[Recorded data]
----
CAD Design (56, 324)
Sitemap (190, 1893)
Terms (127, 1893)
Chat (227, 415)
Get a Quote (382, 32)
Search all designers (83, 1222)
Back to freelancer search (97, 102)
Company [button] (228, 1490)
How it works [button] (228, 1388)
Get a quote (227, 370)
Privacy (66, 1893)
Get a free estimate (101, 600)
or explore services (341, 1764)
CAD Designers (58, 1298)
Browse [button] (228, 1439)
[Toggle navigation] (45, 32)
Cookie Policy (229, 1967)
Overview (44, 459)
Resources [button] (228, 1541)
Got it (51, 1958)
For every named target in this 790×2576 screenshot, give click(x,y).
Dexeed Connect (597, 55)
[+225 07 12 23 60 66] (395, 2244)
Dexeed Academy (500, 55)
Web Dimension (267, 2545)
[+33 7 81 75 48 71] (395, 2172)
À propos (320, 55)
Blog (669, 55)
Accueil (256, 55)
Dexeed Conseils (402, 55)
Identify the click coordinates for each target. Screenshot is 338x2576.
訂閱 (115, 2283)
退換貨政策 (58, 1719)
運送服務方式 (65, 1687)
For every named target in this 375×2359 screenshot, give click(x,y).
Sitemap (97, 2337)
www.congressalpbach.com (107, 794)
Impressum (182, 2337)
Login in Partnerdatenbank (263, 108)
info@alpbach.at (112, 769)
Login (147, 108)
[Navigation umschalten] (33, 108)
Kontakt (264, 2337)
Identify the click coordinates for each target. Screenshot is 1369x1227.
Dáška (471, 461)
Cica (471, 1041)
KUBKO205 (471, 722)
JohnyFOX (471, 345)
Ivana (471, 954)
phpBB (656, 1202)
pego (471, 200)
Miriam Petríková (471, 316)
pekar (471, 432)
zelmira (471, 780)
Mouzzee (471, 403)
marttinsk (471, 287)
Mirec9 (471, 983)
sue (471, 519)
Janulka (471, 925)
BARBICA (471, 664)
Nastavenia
----
Given problem
Can you turn all the records above into a numbered list, one line per item, with any blank lines left out?

Solved exercise
1. CAD Design (56, 324)
2. Sitemap (190, 1893)
3. Terms (127, 1893)
4. Chat (227, 415)
5. Get a Quote (382, 32)
6. Search all designers (83, 1222)
7. Back to freelancer search (97, 102)
8. Company [button] (228, 1490)
9. How it works [button] (228, 1388)
10. Get a quote (227, 370)
11. Privacy (66, 1893)
12. Get a free estimate (101, 600)
13. or explore services (341, 1764)
14. CAD Designers (58, 1298)
15. Browse [button] (228, 1439)
16. [Toggle navigation] (45, 32)
17. Cookie Policy (229, 1967)
18. Overview (44, 459)
19. Resources [button] (228, 1541)
20. Got it (51, 1958)
21. For every named target in this 790×2576 screenshot, give click(x,y).
22. Dexeed Connect (597, 55)
23. [+225 07 12 23 60 66] (395, 2244)
24. Dexeed Academy (500, 55)
25. Web Dimension (267, 2545)
26. [+33 7 81 75 48 71] (395, 2172)
27. À propos (320, 55)
28. Blog (669, 55)
29. Accueil (256, 55)
30. Dexeed Conseils (402, 55)
31. Identify the click coordinates for each target. Screenshot is 338x2576.
32. 訂閱 (115, 2283)
33. 退換貨政策 (58, 1719)
34. 運送服務方式 (65, 1687)
35. For every named target in this 375×2359 screenshot, give click(x,y).
36. Sitemap (97, 2337)
37. www.congressalpbach.com (107, 794)
38. Impressum (182, 2337)
39. Login in Partnerdatenbank (263, 108)
40. info@alpbach.at (112, 769)
41. Login (147, 108)
42. [Navigation umschalten] (33, 108)
43. Kontakt (264, 2337)
44. Identify the click coordinates for each target. Screenshot is 1369x1227.
45. Dáška (471, 461)
46. Cica (471, 1041)
47. KUBKO205 (471, 722)
48. JohnyFOX (471, 345)
49. Ivana (471, 954)
50. phpBB (656, 1202)
51. pego (471, 200)
52. Miriam Petríková (471, 316)
53. pekar (471, 432)
54. zelmira (471, 780)
55. Mouzzee (471, 403)
56. marttinsk (471, 287)
57. Mirec9 (471, 983)
58. sue (471, 519)
59. Janulka (471, 925)
60. BARBICA (471, 664)
61. Nastavenia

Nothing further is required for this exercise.